» What this task involves
Retype, without any change, everything from the start of the rows below down to and including the line containing "point(26,168)".

=== Input records ===

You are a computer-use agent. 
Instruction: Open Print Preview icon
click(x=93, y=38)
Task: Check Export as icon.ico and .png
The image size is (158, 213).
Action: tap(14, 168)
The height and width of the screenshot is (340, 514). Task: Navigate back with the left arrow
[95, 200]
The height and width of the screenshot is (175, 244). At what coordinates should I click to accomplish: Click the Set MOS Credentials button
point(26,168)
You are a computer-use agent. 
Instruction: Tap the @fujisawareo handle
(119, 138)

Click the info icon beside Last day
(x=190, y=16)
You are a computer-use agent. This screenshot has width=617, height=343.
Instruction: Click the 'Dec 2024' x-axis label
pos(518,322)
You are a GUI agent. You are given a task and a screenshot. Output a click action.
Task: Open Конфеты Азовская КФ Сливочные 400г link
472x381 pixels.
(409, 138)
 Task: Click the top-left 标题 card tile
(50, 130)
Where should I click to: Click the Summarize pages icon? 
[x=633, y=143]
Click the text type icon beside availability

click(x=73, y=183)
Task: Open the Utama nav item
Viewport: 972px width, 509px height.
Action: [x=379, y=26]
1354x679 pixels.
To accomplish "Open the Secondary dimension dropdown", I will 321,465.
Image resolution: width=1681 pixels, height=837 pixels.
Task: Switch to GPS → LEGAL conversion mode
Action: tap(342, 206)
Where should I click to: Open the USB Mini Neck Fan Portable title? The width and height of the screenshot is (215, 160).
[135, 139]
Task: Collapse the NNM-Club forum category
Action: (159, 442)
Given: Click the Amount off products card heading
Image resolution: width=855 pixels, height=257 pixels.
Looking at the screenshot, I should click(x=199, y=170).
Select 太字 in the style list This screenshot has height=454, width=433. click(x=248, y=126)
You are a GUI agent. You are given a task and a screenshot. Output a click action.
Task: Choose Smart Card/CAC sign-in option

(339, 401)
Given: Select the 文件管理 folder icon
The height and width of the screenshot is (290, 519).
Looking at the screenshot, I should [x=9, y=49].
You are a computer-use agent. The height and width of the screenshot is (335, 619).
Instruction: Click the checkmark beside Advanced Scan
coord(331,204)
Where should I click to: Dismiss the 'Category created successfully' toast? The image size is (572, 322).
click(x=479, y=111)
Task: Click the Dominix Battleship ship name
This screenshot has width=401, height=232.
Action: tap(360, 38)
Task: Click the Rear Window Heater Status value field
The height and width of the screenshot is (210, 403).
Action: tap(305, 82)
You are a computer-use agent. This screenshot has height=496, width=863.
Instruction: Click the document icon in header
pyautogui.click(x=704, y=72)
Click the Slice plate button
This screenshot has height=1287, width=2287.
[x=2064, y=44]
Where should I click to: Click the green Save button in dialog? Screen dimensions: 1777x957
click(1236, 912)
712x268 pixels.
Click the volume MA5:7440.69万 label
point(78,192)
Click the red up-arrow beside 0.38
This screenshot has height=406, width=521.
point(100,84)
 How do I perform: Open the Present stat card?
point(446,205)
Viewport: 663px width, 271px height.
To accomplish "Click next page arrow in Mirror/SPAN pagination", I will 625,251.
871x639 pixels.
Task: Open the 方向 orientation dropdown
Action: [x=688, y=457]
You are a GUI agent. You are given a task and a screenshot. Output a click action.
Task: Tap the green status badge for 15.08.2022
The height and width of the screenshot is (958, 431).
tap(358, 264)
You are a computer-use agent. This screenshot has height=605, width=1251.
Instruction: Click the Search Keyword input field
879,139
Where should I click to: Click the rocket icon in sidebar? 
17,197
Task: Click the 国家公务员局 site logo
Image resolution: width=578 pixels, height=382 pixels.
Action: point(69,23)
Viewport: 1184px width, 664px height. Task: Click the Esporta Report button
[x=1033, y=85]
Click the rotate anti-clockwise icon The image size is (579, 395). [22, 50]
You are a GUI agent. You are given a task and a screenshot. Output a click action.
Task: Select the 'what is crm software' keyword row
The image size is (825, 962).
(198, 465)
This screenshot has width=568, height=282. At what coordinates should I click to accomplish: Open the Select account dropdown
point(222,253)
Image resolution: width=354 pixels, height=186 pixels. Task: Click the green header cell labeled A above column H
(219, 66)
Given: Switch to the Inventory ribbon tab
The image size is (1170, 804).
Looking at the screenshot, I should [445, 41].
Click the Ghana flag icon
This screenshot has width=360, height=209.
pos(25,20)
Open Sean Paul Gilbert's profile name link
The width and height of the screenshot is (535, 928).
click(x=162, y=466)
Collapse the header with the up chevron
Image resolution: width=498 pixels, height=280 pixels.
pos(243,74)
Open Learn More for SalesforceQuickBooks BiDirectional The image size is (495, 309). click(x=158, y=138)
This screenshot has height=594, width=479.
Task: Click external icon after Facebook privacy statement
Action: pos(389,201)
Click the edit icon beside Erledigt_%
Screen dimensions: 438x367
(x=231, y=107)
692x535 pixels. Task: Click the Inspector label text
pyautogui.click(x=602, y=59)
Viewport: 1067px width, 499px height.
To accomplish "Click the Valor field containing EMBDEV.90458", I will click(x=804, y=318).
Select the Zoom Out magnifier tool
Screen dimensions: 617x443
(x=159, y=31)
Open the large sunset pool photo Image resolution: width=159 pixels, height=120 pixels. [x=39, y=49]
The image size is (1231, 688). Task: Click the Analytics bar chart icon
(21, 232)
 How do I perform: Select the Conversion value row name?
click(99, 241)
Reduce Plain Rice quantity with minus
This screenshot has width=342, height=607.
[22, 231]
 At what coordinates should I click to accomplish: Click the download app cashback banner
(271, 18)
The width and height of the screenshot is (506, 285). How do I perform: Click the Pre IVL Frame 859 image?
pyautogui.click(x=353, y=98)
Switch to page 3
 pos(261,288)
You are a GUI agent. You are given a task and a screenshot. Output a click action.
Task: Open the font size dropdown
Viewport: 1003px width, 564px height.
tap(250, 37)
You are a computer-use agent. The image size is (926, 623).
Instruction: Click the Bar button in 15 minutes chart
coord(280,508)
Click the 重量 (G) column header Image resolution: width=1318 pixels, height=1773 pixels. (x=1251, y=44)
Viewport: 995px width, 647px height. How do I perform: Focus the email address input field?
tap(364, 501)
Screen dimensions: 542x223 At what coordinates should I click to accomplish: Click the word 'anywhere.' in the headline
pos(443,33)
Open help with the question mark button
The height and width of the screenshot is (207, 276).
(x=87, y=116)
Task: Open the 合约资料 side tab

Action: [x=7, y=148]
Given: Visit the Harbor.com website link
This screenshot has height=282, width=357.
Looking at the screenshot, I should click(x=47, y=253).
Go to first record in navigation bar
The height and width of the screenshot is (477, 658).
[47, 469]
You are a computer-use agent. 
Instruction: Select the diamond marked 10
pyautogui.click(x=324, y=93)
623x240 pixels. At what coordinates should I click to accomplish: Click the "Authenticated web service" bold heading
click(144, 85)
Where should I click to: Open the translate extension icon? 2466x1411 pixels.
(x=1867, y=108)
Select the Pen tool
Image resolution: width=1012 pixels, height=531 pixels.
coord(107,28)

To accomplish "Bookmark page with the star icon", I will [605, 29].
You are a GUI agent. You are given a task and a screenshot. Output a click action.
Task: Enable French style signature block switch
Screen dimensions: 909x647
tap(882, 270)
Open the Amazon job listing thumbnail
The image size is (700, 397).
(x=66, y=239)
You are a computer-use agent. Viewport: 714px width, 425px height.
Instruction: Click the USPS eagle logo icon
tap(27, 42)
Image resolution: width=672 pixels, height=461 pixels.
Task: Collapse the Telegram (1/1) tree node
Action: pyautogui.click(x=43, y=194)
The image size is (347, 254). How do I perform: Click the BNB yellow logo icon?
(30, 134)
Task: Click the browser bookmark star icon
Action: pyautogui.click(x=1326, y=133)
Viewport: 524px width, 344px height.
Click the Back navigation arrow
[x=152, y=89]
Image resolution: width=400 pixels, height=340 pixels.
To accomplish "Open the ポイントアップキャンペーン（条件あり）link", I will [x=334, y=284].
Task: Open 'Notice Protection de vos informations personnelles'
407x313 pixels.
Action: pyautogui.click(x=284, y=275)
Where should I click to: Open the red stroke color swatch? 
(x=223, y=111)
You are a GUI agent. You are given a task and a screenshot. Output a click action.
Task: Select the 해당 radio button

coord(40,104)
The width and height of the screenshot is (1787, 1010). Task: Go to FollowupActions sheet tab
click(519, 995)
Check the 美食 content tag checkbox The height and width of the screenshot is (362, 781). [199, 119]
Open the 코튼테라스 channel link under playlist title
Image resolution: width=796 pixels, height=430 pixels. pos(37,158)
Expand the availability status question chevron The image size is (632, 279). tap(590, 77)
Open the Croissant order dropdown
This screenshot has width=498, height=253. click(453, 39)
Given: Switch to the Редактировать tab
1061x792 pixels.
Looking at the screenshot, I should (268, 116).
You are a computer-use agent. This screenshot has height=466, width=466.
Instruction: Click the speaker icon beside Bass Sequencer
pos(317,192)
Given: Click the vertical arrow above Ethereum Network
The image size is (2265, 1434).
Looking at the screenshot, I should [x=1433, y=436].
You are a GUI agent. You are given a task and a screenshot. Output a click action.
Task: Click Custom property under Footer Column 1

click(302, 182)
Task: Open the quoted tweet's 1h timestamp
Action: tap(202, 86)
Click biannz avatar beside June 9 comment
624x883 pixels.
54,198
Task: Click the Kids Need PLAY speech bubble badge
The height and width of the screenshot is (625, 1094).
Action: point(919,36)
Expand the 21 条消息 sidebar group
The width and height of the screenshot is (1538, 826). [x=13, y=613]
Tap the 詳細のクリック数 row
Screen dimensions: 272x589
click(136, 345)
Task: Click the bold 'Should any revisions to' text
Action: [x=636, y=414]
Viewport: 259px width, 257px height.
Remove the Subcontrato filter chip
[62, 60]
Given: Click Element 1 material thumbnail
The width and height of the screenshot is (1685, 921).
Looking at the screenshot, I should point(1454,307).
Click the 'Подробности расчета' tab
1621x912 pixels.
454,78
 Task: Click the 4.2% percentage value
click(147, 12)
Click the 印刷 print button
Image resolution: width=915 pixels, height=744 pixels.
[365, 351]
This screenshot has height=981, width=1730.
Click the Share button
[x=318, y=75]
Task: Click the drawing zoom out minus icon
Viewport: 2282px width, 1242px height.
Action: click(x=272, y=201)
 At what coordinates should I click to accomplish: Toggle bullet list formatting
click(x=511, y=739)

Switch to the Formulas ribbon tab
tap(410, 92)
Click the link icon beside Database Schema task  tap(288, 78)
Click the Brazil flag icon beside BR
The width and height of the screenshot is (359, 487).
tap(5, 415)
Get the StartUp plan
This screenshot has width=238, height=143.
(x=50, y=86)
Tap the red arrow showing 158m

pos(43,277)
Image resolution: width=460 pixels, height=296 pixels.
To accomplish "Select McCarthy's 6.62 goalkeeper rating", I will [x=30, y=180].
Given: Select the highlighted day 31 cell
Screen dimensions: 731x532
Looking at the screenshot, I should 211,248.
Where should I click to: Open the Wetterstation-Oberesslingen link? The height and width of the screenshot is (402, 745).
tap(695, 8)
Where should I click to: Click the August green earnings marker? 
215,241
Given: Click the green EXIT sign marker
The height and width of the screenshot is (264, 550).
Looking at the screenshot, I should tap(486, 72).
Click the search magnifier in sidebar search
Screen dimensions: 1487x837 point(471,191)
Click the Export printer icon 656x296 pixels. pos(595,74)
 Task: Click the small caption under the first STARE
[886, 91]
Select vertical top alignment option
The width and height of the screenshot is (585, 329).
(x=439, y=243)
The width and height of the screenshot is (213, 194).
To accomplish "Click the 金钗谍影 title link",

===

» Solution for this exercise
You are a computer-use agent. 
Instruction: Open Print Preview icon
click(x=93, y=38)
Task: Check Export as icon.ico and .png
The image size is (158, 213).
Action: tap(14, 168)
The height and width of the screenshot is (340, 514). Task: Navigate back with the left arrow
[95, 200]
The height and width of the screenshot is (175, 244). At what coordinates should I click to accomplish: Click the Set MOS Credentials button
point(26,168)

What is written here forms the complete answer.